Ecommerce Analyst (private AI BI)
Private AI sends an e-commerce seller a one-page brief weekly.
A private AI analyst for an e-commerce seller. Every Monday it sends a one-page brief on margin leaks. No SaaS. No subscription. The seller owns the install.
The bet against most analytics SaaS: small e-commerce sellers don't want a dashboard with 40 charts. They want one paragraph — "here's what changed last week and why" — and they want to make one decision off it.
The flow:
- Seller drops their weekly sales CSV into a folder
- An MCP server exposes typed tools over the data —
top_skus_by_margin,discount_impact,return_rate_by_category, etc. - An LLM queries those tools, drafts a one-page brief in plain English, emails it Monday morning
The ownership stack matters as much as the pipeline. The seller owns the data (never leaves their laptop or their own cloud project), the prompts (they edit how the brief is framed), and the code (one-time install, no SaaS subscription, no vendor lock-in).

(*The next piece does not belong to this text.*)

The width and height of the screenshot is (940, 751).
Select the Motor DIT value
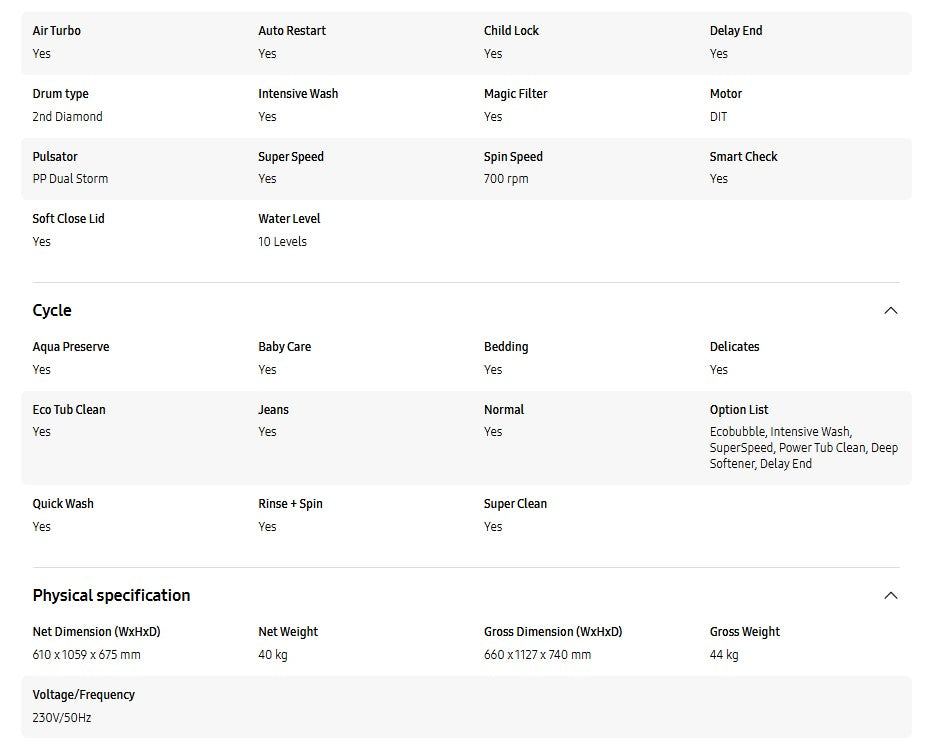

What customers actually wanted was less automation, not more. Not a real-time dashboard. One decision per week: did anything important change?
The implication for AI work: there's a whole category of services being sold as monthly SaaS that should be sold as one-time installs. Lower lifetime revenue per customer, but the support load is near zero, you can serve more customers in parallel, and the alignment with the customer (you sold them something they own) is cleaner than recurring SaaS rent.